**Brief**
Find the line in the material below that contains "The image size is (409, 256).", then give it again, with all later lines, exactly as shown.

**Given records**
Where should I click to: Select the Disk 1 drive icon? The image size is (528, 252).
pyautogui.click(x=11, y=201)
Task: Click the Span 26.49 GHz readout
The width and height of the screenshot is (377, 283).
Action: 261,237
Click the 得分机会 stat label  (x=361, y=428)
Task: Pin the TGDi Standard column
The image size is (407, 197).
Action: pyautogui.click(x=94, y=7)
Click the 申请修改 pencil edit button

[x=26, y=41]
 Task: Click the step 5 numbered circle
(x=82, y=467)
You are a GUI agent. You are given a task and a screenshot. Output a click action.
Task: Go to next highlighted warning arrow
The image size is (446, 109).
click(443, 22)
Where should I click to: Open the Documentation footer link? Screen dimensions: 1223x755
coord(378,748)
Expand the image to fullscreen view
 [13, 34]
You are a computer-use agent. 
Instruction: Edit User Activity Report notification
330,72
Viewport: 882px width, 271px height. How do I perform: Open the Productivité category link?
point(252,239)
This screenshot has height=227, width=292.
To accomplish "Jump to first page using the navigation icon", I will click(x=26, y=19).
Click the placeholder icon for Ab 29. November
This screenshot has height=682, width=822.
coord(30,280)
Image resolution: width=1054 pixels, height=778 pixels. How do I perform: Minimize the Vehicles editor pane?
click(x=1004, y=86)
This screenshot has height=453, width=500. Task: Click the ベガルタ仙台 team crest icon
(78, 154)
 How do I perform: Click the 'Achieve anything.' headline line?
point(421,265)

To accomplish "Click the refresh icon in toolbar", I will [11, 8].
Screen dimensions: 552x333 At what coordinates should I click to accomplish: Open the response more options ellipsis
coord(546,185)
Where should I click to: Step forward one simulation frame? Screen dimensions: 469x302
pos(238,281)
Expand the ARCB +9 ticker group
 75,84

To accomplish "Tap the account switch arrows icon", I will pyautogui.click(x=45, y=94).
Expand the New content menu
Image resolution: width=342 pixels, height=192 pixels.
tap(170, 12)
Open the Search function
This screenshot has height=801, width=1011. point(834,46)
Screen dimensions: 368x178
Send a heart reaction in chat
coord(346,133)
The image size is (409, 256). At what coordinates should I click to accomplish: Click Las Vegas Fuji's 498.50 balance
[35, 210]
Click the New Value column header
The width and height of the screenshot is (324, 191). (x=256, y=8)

**Answer space**
The image size is (409, 256). At what coordinates should I click to accomplish: Click Las Vegas Fuji's 498.50 balance
[35, 210]
Click the New Value column header
The width and height of the screenshot is (324, 191). (x=256, y=8)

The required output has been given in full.